Du pugilat au coup de tabac
Coup de tabac et plante à fumer n’ont rien de commun hormis l’orthographe. Tabac dérive ici du dialect occitan dans lequel « tabassar » signifie donner des coups. L’onomatopée ‘tab’, représentant le bruit du choc, en est à l’origine. Attesté depuis le XIIIème siècle, il a produit le verbe tabasser. Son déverbal tabas a été déformé en tabac avec le développement du tabagisme. Le jeu entre les deux significations a inspiré les auteurs classiques à l’image de Molière dans Dom Juan :
Quoi que puisse dire Aristote, et toute la Philosophie, il n’est rien d’égal au Tabac, c’est la passion des honnestes gens; et qui vit sans Tabac, n’est pas digne de vivre; non seulement il réjoüit, et purge les cerveaux humains; mais encore il instruit les âmes à la vertu, et l’on apprend avec luy à devenir honneste homme. Ne voyez-vous pas bien dès qu’on en prend, de quelle manière obligeante on en use avec tout le monde, et comme on est ravy d’en donner, à droit et à gauche, par tout où l’on se trouve? On n’attend pas mesme qu’on en demande, et l’on court au devant du souhait des gens: tant il est vray, que le Tabac inspire des sentiments d’honneur, et de vertu, à tous ceux qui en prennent.
Molière, “Dom juan” (Acte I, scène première – SGANARELLE, GUSMAN. Sganarelle tenant une Tabatiere)
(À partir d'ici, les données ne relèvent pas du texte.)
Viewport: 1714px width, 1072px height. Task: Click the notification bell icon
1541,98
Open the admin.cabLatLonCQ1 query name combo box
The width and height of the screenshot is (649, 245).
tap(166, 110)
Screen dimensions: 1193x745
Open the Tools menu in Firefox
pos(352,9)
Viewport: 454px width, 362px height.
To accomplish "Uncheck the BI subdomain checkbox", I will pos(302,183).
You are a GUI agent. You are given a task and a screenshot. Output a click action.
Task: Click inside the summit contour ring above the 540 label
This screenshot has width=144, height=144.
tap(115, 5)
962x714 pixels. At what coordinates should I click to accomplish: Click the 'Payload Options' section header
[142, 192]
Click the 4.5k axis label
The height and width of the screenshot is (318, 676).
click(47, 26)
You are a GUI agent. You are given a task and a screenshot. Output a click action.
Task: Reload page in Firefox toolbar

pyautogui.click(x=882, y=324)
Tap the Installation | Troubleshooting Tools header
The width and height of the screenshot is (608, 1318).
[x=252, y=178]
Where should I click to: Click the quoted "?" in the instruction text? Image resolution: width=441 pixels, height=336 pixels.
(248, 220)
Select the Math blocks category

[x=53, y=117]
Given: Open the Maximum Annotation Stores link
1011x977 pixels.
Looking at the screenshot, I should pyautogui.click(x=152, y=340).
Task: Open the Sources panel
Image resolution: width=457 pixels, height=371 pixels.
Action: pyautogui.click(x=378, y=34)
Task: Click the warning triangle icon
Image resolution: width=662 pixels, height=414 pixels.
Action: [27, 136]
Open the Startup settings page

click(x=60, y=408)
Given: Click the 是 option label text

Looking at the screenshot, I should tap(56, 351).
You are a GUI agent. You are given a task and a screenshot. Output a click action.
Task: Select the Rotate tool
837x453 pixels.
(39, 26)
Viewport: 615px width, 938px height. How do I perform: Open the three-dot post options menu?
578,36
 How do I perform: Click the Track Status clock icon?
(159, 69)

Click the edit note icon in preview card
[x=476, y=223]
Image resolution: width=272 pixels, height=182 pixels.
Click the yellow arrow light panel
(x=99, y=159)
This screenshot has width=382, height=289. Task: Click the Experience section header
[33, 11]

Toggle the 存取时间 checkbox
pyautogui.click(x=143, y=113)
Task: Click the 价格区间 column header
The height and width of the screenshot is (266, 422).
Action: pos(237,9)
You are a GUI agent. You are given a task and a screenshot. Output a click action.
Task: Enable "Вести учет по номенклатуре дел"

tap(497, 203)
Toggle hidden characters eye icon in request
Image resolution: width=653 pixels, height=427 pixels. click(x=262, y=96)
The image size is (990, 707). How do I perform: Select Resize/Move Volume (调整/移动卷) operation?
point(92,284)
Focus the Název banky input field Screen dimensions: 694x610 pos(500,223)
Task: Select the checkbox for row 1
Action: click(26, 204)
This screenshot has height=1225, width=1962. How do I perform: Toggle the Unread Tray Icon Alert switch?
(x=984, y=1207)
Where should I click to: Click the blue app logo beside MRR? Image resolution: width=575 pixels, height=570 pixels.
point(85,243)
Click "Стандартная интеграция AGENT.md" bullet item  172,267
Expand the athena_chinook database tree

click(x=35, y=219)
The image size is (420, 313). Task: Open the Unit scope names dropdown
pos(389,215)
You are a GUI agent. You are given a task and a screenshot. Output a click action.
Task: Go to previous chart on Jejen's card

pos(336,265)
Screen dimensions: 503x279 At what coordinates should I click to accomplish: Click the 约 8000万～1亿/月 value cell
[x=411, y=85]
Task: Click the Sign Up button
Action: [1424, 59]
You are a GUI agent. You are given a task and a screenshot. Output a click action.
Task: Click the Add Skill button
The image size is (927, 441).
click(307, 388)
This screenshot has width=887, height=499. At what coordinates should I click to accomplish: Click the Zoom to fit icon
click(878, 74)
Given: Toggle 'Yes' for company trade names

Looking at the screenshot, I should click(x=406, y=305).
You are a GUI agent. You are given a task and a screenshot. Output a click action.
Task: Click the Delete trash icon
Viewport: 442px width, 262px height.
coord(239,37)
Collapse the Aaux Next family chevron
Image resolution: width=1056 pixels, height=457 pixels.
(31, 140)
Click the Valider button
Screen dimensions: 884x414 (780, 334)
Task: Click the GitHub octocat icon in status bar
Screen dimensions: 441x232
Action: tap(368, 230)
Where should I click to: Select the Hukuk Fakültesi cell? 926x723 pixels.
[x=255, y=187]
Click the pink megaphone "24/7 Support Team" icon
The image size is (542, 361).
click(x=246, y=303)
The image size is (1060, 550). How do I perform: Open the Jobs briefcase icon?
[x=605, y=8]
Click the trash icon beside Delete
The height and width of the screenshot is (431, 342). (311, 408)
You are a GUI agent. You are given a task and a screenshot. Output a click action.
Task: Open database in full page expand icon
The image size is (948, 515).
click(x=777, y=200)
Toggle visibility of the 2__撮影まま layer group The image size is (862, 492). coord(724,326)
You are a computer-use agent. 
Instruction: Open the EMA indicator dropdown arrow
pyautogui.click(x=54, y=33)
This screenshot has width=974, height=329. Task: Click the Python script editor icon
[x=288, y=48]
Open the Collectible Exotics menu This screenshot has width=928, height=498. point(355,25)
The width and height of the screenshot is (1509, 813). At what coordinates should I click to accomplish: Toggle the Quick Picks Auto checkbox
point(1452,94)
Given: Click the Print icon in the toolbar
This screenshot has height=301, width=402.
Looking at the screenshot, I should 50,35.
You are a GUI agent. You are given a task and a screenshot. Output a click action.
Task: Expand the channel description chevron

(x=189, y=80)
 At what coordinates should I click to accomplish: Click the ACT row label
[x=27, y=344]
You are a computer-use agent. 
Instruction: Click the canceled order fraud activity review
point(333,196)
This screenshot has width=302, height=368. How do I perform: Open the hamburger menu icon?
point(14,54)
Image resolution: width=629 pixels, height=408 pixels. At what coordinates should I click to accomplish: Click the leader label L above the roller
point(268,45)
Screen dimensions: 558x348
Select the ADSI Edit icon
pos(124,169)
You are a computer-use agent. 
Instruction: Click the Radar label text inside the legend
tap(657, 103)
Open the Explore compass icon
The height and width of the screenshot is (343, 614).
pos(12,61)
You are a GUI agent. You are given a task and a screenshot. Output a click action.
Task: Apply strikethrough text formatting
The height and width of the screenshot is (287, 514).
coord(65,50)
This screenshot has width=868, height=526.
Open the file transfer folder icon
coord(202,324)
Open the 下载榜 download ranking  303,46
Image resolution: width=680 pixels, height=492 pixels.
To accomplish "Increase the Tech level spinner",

Le tabac, synonyme de fureur, de violence et de bruit est attesté dans l’expression maritime coup de tabac depuis le XIXème siècle. Dans le sud de la France, il désigne un phénomène courant en Méditerranée : la tempête soudaine et très violente. Il a été popularisé dans l’ensemble de la France durant la Ière guerre mondiale. Le CNRTL le classe comme argot de la guerre, depuis 1914.
De la mer à la scène
L’image du coup de tabac est associé au bruit et au tonnerre. C’est ainsi que les tonnerres d’applaudissement ont évoqué le vacarme de la tempête au public de 1900. « Avoir un tabac » puis « faire un tabac » sont alors devenus synonymes de succès dans le monde du spectacle. L’expression, aujourd’hui popularisée, a perdu toute référence à la violence ou à la mer. Néanmoins, lorsque Petit Bateau fait un tabac avec sa dernière marinière, c’est bien le succès et non la tempête qui est en vue!